## Task prompt
Write down, unchanged, the entries from the first line through the line holding "The height and width of the screenshot is (763, 1568).". Include no other line.

Saved entries
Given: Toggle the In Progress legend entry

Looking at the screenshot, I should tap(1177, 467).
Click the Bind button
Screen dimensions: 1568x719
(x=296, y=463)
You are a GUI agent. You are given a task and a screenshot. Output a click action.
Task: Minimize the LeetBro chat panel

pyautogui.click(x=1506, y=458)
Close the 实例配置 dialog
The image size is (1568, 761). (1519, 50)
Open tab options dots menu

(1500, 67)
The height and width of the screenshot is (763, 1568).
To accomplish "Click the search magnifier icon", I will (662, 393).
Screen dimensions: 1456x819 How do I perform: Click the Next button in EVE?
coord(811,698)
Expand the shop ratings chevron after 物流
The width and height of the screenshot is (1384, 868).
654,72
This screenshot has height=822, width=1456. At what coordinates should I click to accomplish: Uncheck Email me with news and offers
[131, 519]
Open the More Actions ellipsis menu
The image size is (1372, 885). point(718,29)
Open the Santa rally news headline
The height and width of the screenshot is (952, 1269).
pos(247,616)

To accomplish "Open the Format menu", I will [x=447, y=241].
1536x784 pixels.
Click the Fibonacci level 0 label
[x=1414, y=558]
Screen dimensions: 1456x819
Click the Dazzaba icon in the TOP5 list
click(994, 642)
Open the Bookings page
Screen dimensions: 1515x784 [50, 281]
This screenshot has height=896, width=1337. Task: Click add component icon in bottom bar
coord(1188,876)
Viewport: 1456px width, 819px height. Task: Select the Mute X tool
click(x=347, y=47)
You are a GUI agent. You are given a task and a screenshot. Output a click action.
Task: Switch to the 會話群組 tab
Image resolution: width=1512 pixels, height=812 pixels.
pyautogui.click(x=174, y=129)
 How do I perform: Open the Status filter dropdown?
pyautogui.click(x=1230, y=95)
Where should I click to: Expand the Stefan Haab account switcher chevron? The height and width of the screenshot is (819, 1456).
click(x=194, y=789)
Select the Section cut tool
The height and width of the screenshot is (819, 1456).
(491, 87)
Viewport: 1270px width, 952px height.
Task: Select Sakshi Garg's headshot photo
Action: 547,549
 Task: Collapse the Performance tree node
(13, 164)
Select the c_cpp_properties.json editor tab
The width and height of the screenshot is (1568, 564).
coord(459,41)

## Response to the task
Given: Toggle the In Progress legend entry

Looking at the screenshot, I should tap(1177, 467).
Click the Bind button
Screen dimensions: 1568x719
(x=296, y=463)
You are a GUI agent. You are given a task and a screenshot. Output a click action.
Task: Minimize the LeetBro chat panel

pyautogui.click(x=1506, y=458)
Close the 实例配置 dialog
The image size is (1568, 761). (1519, 50)
Open tab options dots menu

(1500, 67)
The height and width of the screenshot is (763, 1568).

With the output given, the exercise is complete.